■ **Assigned task**
Copy out all the entries shown below, exactly as they appear.

(Dataset entries)

■ ■ ■

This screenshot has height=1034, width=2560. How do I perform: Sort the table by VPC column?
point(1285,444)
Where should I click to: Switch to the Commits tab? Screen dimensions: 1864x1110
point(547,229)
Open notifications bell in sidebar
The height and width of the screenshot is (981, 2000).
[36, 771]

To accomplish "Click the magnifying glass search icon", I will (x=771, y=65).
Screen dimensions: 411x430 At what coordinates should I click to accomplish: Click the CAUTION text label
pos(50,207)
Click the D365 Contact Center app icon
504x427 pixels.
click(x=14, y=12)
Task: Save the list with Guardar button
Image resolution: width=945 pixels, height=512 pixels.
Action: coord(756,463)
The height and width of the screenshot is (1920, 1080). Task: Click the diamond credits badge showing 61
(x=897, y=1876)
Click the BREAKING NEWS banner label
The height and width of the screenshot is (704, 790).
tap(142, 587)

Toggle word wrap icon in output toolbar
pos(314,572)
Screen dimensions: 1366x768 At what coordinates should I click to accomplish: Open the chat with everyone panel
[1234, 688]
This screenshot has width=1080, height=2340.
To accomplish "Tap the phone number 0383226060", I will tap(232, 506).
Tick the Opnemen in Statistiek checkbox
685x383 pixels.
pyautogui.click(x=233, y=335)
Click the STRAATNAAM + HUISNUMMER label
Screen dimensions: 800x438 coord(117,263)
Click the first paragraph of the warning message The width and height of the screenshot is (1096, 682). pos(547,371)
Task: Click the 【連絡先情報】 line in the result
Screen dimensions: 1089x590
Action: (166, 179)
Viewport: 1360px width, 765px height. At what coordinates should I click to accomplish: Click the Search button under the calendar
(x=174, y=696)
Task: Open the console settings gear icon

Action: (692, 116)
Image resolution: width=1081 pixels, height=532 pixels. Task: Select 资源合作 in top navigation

■ ■ ■

■ **Exercise result**
This screenshot has height=1034, width=2560. How do I perform: Sort the table by VPC column?
point(1285,444)
Where should I click to: Switch to the Commits tab? Screen dimensions: 1864x1110
point(547,229)
Open notifications bell in sidebar
The height and width of the screenshot is (981, 2000).
[36, 771]

To accomplish "Click the magnifying glass search icon", I will (x=771, y=65).
Screen dimensions: 411x430 At what coordinates should I click to accomplish: Click the CAUTION text label
pos(50,207)
Click the D365 Contact Center app icon
504x427 pixels.
click(x=14, y=12)
Task: Save the list with Guardar button
Image resolution: width=945 pixels, height=512 pixels.
Action: coord(756,463)
The height and width of the screenshot is (1920, 1080). Task: Click the diamond credits badge showing 61
(x=897, y=1876)
Click the BREAKING NEWS banner label
The height and width of the screenshot is (704, 790).
tap(142, 587)

Toggle word wrap icon in output toolbar
pos(314,572)
Screen dimensions: 1366x768 At what coordinates should I click to accomplish: Open the chat with everyone panel
[1234, 688]
This screenshot has width=1080, height=2340.
To accomplish "Tap the phone number 0383226060", I will tap(232, 506).
Tick the Opnemen in Statistiek checkbox
685x383 pixels.
pyautogui.click(x=233, y=335)
Click the STRAATNAAM + HUISNUMMER label
Screen dimensions: 800x438 coord(117,263)
Click the first paragraph of the warning message The width and height of the screenshot is (1096, 682). pos(547,371)
Task: Click the 【連絡先情報】 line in the result
Screen dimensions: 1089x590
Action: (166, 179)
Viewport: 1360px width, 765px height. At what coordinates should I click to accomplish: Click the Search button under the calendar
(x=174, y=696)
Task: Open the console settings gear icon

Action: (692, 116)
Image resolution: width=1081 pixels, height=532 pixels. Task: Select 资源合作 in top navigation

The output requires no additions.